The C++ runtime honors SIMPLER_PERF_OUTPUT_DIR at PerformanceCollector::export_swimlane_json — empty/unset falls through to the caller-supplied path (historical outputs/ default), so standalone invocations that don't set the env var behave exactly as before.

Dispatcher skip conditions (normal pytest runs)

The dispatcher only takes over when there's actual work to parallelize or isolate. It falls through to plain pytest when:

  • --collect-only
  • Only one runtime is present and no L3 cases are collected (single L2 batch)
  • Both --runtime and --level are set (child-mode marker — used internally by spawned subprocesses)

Hardware Classification

The --platform flag is the single source of truth for hardware availability. No separate -m flags are needed.

- [Information shown]:
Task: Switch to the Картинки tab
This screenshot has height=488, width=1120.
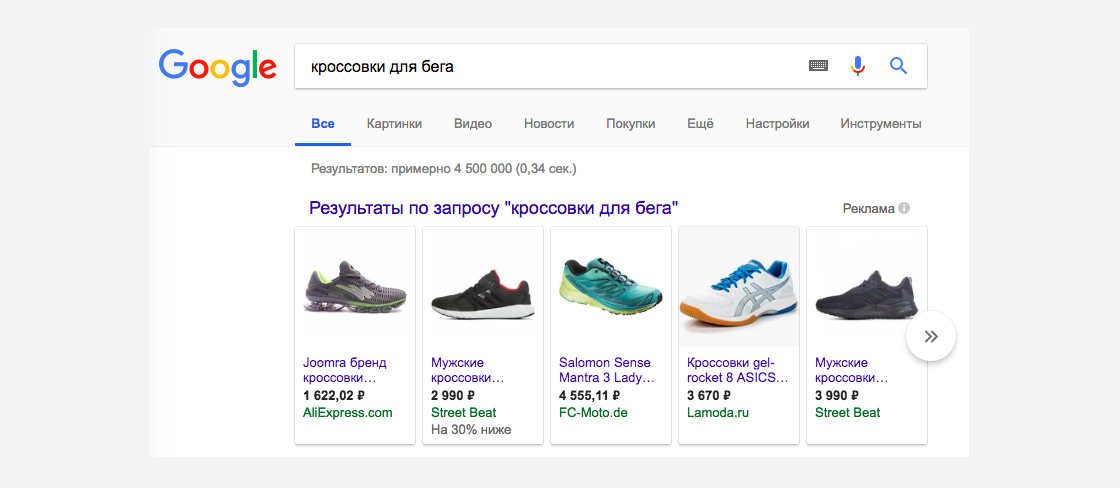Action: coord(394,124)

- [Written request A]:
According to the excerpt on the test dispatcher, what is the single source of truth for hardware availability?
- [Written request B]:
Write the next part of the excerpt on the test dispatcher, picking up after its final sentence.

- [Exercise response A]:
The --platform flag.

- [Exercise response B]:
Helper function

def is_device(platform: str | None) -> bool:
    """sim and None are both no-hardware."""
    return platform is not None and not platform.endswith("sim")

ut-py: @pytest.mark.requires_hardware[(platform)]

Declaration no-hw runner a2a3 runner a5 runner
(no marker) run skip skip
@pytest.mark.requires_hardware skip run run
@pytest.mark.requires_hardware("a2a3") skip run skip
@pytest.mark.requires_hardware("a5") skip skip run

Skip logic (conftest.py):

marker = item.get_closest_marker("requires_hardware")
on_device = is_device(platform)
if marker is None:
    if on_device:
        skip("no-hardware test, runs in no-hw job")
elif marker.args:
    if platform != marker.args[0]:
        skip(f"requires --platform {marker.args[0]}")
else:
    if not on_device:
        skip("requires hardware")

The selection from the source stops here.